Provided data
——————

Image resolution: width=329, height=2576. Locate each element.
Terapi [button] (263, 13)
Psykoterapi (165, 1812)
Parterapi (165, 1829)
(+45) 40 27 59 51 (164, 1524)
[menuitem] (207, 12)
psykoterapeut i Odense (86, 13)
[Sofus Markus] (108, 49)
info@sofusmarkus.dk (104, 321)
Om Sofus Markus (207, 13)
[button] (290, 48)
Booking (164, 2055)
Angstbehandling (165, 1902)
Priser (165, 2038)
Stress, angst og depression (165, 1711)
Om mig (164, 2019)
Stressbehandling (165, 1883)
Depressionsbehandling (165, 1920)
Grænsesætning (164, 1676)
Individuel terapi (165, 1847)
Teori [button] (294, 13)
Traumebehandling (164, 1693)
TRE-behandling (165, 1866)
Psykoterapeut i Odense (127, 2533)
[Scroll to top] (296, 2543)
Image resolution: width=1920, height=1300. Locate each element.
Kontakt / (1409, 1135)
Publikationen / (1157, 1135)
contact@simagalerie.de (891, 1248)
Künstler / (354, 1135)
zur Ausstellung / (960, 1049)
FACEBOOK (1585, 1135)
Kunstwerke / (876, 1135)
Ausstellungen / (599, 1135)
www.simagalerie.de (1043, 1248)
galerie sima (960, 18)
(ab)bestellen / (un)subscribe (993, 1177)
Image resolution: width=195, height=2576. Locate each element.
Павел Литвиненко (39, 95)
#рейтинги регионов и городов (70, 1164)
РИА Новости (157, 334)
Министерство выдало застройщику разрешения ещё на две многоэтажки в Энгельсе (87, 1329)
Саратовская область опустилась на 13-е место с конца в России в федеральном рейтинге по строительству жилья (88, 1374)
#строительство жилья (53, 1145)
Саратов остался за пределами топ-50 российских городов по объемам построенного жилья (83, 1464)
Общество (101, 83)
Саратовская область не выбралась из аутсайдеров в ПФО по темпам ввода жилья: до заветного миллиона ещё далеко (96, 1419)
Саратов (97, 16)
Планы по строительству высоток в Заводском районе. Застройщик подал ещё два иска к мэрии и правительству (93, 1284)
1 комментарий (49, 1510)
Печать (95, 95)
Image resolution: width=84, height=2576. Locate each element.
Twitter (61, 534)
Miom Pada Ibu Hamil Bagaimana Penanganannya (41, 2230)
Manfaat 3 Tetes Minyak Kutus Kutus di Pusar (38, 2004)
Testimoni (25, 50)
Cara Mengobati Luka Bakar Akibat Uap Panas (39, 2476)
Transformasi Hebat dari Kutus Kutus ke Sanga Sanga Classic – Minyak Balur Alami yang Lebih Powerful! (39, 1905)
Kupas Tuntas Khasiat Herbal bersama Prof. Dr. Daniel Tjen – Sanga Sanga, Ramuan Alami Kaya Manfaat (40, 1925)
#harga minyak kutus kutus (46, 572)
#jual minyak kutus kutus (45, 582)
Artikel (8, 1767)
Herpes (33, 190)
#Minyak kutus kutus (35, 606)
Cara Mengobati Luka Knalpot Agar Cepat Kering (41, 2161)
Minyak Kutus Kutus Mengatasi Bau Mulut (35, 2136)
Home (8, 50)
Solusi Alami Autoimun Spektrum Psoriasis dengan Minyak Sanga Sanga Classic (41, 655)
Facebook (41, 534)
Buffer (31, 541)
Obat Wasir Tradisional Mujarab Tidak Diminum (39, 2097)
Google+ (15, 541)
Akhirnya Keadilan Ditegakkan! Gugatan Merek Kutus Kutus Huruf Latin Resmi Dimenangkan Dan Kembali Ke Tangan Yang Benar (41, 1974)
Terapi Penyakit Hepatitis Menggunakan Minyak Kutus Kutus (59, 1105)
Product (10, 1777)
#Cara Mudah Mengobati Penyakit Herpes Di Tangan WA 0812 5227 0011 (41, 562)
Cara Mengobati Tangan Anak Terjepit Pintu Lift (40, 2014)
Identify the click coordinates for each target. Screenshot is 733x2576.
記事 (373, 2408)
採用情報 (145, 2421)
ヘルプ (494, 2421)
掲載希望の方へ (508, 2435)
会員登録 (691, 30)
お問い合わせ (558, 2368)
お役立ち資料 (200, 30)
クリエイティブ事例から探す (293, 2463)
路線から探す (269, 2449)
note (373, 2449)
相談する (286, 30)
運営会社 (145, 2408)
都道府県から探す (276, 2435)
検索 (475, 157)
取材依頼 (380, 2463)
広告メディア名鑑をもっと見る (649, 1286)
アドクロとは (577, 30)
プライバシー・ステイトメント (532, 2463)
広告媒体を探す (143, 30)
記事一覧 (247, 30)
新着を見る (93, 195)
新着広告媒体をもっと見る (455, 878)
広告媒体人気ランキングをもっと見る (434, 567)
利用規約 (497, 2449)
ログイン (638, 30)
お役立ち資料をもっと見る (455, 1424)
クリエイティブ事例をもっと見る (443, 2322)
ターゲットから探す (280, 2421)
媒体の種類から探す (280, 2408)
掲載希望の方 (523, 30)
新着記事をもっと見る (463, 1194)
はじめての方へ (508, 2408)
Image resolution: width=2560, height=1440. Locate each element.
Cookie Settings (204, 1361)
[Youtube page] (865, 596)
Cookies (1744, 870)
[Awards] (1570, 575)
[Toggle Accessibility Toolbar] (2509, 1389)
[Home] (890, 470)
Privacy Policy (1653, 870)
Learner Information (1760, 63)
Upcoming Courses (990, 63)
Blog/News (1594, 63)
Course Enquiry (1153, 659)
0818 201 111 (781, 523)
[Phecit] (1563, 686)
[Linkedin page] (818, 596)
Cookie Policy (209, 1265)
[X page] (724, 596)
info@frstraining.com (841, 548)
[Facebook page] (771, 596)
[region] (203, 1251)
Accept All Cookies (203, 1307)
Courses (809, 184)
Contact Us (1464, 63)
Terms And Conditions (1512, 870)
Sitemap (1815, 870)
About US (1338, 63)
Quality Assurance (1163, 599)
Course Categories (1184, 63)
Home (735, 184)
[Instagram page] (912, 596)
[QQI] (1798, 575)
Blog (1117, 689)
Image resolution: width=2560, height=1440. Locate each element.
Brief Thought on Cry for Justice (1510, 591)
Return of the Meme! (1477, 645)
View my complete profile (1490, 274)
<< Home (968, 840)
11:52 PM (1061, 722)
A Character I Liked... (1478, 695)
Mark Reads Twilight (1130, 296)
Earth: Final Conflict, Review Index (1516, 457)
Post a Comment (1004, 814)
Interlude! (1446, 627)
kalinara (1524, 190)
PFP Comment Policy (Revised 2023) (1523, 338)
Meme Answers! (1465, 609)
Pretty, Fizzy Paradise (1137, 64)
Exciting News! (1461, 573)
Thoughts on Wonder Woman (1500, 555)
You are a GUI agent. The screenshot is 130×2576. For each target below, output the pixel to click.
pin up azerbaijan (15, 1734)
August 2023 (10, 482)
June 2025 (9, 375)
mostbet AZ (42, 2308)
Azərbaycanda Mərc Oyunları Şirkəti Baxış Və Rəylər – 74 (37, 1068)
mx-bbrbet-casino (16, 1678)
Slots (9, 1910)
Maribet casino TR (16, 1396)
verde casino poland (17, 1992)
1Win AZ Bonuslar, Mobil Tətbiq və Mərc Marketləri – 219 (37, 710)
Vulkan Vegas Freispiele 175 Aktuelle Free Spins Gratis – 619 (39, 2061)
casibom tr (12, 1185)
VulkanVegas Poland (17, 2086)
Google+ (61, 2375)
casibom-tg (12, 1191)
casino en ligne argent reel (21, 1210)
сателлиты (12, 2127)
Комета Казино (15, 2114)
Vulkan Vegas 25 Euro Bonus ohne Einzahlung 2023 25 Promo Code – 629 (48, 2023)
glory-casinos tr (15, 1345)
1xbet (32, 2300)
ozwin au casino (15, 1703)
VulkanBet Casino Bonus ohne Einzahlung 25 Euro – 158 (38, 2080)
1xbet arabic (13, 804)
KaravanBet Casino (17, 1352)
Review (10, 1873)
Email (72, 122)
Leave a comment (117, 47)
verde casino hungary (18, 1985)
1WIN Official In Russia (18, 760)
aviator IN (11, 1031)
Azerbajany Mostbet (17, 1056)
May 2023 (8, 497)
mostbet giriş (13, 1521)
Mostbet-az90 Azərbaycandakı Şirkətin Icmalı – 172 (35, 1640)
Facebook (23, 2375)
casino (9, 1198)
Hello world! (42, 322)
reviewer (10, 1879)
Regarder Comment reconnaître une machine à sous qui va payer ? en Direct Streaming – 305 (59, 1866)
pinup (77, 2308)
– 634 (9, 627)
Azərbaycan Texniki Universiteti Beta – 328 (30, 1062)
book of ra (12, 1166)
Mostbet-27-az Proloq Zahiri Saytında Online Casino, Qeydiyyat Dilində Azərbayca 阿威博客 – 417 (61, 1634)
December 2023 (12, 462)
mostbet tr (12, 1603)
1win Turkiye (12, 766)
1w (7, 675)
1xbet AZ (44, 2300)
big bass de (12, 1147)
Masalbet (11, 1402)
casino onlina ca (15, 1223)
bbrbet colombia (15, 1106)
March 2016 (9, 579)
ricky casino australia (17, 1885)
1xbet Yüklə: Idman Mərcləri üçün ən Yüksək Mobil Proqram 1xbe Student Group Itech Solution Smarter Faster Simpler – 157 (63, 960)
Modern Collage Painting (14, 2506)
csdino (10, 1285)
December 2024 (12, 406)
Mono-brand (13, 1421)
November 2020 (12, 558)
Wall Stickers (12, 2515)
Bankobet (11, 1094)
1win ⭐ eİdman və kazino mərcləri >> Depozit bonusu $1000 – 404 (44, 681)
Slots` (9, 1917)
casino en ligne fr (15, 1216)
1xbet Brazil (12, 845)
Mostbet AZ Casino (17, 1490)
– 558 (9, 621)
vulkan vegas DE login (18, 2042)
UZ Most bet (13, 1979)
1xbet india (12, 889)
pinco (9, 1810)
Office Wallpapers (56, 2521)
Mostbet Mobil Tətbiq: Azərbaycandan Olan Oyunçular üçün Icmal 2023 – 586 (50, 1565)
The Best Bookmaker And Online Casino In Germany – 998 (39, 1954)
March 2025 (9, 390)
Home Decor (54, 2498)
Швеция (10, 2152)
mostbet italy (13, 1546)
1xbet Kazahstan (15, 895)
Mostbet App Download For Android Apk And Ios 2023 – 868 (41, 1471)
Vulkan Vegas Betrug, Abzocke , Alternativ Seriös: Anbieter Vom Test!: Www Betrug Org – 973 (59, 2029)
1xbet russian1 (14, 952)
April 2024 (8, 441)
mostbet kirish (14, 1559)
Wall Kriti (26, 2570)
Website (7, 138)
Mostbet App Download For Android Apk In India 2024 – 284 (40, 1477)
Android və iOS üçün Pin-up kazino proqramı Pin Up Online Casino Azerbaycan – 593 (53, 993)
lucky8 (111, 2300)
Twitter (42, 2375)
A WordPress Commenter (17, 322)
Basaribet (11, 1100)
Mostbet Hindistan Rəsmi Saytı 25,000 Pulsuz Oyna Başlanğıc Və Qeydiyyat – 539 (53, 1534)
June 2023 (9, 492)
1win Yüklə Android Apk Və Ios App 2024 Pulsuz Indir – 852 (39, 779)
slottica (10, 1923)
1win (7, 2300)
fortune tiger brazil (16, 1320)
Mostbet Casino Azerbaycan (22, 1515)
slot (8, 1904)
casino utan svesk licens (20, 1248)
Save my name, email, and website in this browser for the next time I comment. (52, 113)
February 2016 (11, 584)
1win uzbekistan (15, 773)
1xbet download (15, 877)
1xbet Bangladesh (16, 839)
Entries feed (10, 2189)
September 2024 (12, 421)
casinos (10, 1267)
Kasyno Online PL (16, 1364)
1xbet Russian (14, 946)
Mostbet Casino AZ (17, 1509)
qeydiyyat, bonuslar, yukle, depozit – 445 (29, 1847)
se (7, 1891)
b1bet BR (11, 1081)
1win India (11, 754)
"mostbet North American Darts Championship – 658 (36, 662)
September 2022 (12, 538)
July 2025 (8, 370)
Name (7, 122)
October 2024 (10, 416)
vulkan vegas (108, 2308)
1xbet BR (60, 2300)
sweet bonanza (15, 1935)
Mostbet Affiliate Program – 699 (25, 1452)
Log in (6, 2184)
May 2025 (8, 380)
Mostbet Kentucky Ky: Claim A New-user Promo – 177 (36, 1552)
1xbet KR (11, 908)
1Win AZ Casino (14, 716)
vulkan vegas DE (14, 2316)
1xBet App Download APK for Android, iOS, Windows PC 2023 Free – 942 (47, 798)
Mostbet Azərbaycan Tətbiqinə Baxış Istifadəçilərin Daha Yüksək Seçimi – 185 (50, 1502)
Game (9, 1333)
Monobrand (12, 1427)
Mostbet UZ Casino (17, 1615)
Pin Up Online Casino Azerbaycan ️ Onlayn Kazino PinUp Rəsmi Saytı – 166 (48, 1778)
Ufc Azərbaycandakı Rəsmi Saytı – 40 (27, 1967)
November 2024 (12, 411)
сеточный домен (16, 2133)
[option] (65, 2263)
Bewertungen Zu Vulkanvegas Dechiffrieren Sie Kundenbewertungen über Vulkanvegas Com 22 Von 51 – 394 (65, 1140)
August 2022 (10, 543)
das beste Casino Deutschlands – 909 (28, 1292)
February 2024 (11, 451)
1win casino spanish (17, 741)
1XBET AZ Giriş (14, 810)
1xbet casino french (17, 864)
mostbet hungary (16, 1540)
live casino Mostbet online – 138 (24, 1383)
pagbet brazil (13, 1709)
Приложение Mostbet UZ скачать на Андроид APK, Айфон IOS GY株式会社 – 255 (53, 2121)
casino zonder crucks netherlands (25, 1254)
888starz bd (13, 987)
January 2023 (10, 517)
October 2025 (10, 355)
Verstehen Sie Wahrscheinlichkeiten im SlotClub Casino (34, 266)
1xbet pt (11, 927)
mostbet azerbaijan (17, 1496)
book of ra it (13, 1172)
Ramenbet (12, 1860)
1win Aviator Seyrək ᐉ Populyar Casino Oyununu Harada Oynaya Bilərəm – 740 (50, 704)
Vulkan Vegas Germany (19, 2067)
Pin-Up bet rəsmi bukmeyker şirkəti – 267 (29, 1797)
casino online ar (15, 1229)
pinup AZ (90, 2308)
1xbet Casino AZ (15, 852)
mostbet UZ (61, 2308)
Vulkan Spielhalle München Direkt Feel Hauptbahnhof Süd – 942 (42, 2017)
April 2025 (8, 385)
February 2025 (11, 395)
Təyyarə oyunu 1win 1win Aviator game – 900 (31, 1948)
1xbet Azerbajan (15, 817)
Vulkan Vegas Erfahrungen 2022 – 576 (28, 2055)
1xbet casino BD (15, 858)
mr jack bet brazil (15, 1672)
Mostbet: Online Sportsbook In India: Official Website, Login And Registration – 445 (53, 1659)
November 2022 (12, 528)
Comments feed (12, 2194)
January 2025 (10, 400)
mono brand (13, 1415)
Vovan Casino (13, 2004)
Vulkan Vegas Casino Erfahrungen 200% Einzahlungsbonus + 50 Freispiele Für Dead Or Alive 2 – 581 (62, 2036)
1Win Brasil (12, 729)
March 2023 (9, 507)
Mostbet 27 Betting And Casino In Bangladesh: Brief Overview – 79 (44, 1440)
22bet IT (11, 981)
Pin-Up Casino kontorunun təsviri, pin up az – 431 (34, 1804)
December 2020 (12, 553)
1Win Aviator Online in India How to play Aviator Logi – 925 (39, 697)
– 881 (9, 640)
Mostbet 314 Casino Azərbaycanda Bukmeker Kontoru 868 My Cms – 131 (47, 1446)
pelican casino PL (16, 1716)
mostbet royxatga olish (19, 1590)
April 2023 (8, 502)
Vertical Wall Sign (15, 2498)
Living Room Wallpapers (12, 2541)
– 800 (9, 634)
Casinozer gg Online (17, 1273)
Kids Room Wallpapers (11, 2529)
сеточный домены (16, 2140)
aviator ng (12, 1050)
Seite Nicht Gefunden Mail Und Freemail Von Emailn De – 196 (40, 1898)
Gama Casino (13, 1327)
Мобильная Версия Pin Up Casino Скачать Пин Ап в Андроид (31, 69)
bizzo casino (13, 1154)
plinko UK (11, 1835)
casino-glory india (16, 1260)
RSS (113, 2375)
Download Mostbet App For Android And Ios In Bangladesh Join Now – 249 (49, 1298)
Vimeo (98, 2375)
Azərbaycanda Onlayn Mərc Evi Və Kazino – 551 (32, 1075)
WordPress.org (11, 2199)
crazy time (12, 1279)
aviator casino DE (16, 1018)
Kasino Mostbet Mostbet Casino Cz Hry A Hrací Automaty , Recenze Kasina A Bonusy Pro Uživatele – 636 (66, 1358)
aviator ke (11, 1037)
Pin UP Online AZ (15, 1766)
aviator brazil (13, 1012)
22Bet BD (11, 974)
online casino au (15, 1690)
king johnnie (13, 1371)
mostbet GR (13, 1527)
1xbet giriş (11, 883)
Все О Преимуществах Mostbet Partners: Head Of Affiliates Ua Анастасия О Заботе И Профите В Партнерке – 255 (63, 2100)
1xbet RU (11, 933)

——————

Problem
Show each line of the material holding "Pulsuz".

Solution
Mostbet Hindistan Rəsmi Saytı 25,000 Pulsuz Oyna Başlanğıc Və Qeydiyyat – 539 (53, 1534)
1win Yüklə Android Apk Və Ios App 2024 Pulsuz Indir – 852 (39, 779)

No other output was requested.